Methodologies
This section discusses methodologies combining AI and climate science to predict future environmental conditions. We explore data collection, preprocessing, hybrid model architectures, and evaluation techniques used in this interdisciplinary field.
Watch — a short tour of this page, narrated in my own AI-cloned voice.
Data Collection and Preprocessing
Climate AI systems draw on diverse observational streams: satellite remote sensing (e.g. MODIS, ERA5 reanalysis), radiosonde profiles, ocean buoy networks, and ground-based station records. A critical preprocessing challenge is harmonising datasets with different spatial resolutions, missing-data patterns, and temporal coverage[8]. Techniques include spatial regridding, temporal interpolation, and anomaly detection to remove instrument drift or calibration artefacts before model ingestion.
Hybrid Physics–AI Model Architectures
A dominant methodological trend is embedding known physical laws directly into neural network architectures rather than treating climate prediction as a purely data-driven problem. Physics-informed neural networks (PINNs) incorporate differential equation constraints as loss-function terms, ensuring outputs respect conservation of mass, energy, and momentum[9]. This hybrid approach substantially reduces data requirements and improves out-of-distribution generalisation — critical when extrapolating to future climate states not present in the training record.
Deep Learning Approaches
Convolutional neural networks (CNNs) are widely applied to gridded climate fields because they can efficiently learn local spatial patterns from raster data.
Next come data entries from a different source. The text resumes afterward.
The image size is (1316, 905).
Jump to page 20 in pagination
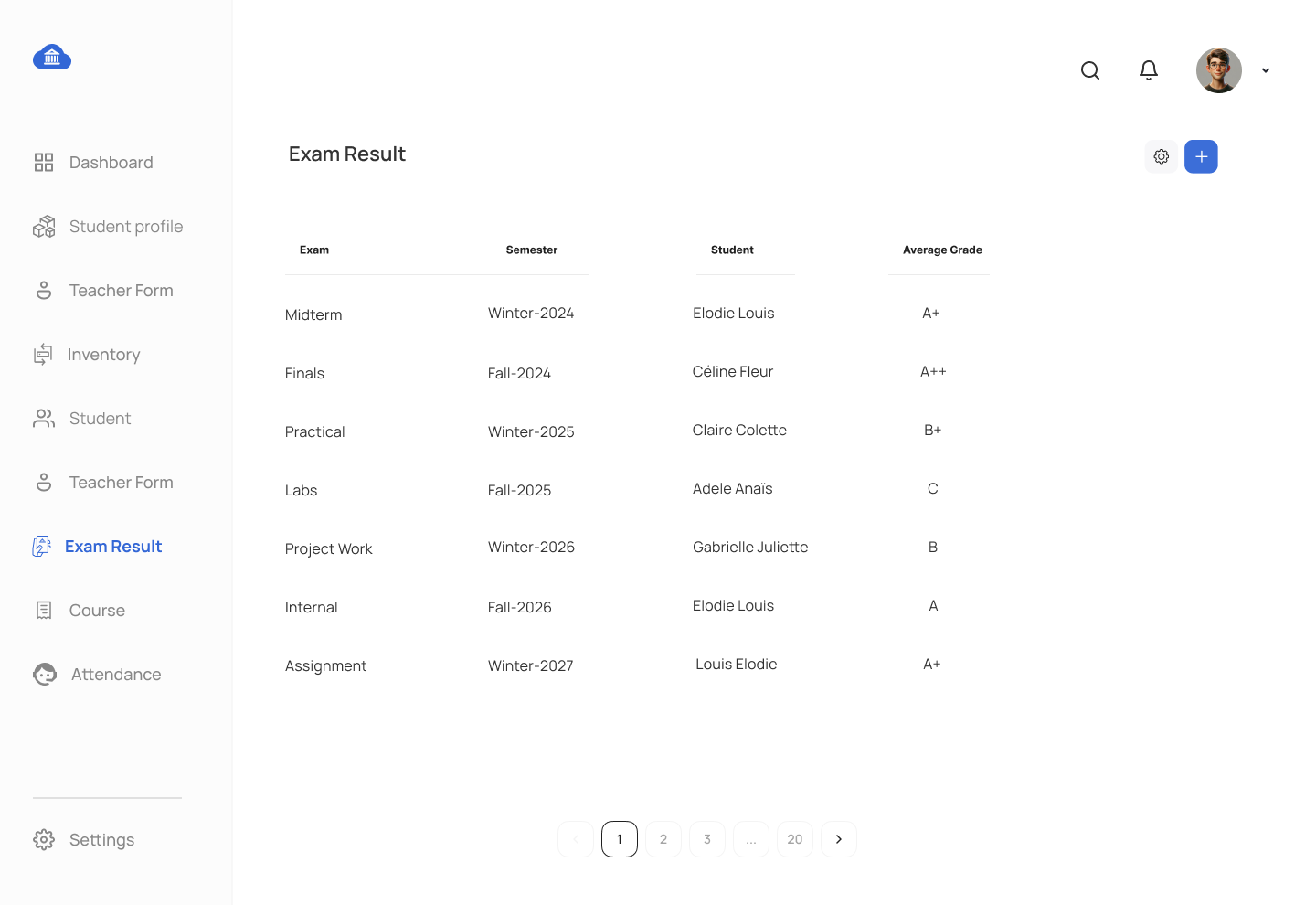click(x=795, y=839)
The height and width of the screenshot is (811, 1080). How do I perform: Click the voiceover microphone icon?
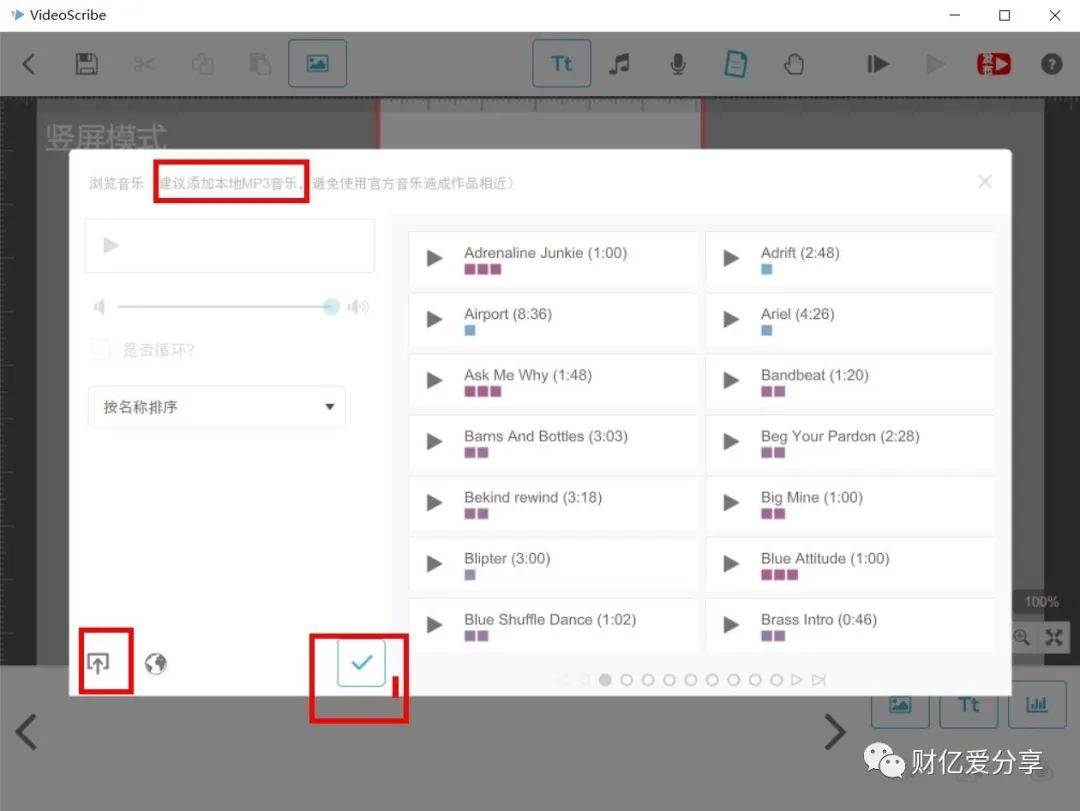click(x=678, y=64)
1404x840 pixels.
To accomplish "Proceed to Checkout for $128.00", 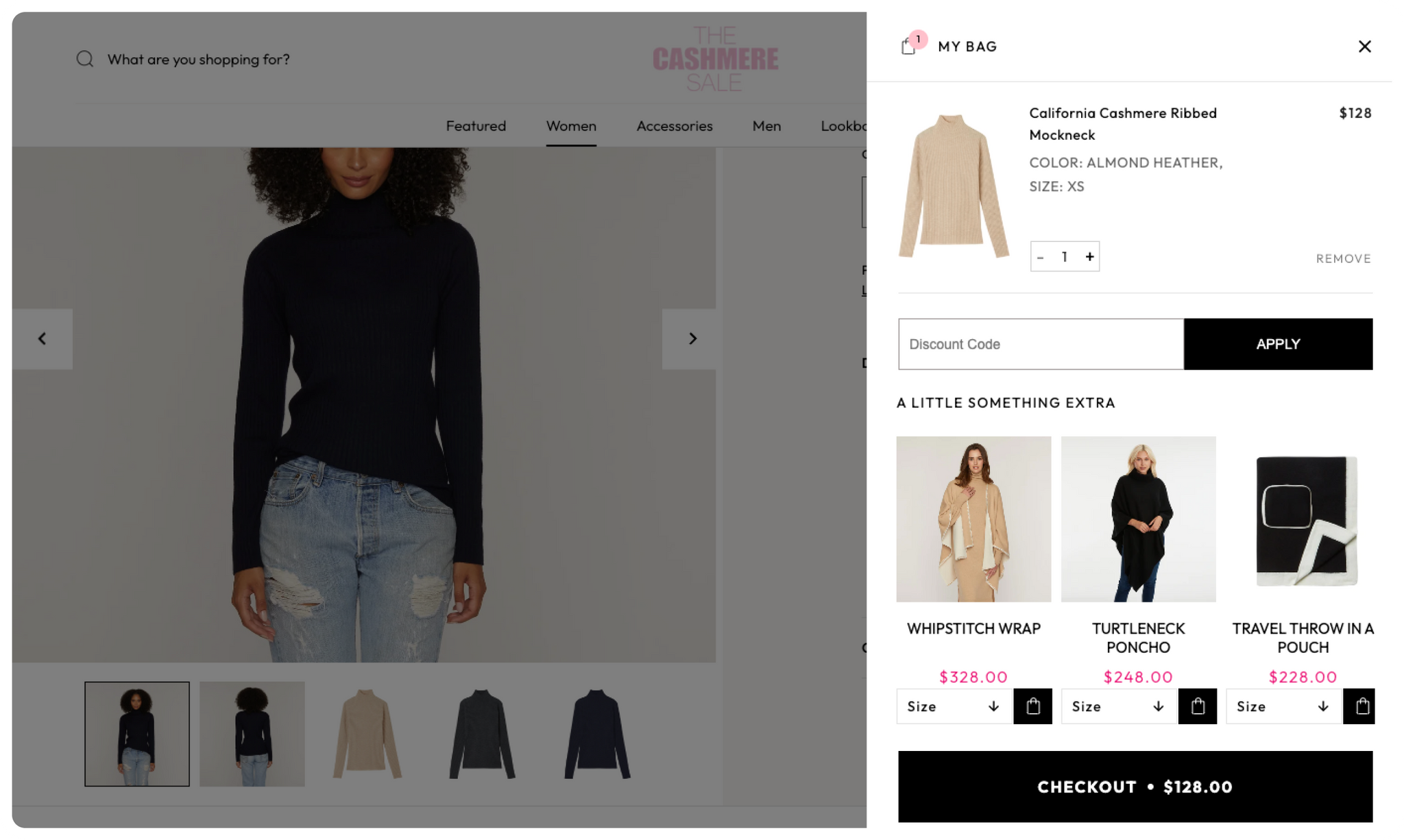I will 1135,787.
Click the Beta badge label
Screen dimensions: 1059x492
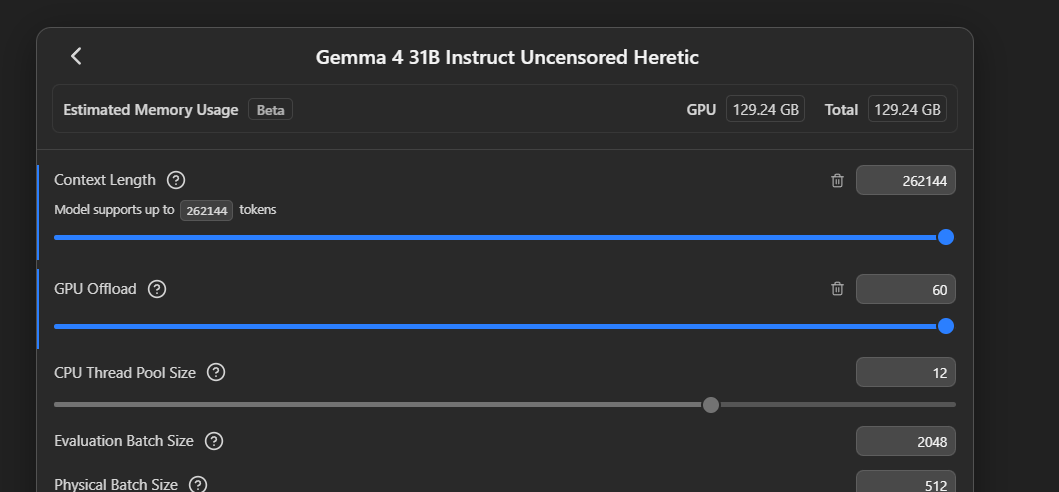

Recurrent architectures (LSTMs, transformers) capture temporal dependencies in climate time series, enabling medium-range weather and seasonal forecasting[5]. Graph neural networks have more recently been applied to irregular observation networks and to learning interactions between discrete Earth system components. Rolnick et al. (2022) provide a comprehensive survey of how these architectures are deployed across mitigation and adaptation problems[4].
Evaluation and Uncertainty Quantification
Evaluating climate AI models requires metrics that reflect physical plausibility, not only statistical accuracy. Skill scores (e.g. anomaly correlation coefficient, RMSE relative to climatological baseline) are standard, but models must also be tested for their ability to reproduce extreme-value statistics and teleconnection patterns absent from training data[5]. Ensemble approaches and Bayesian deep learning methods are increasingly used to quantify predictive uncertainty — essential for communicating risk to policymakers.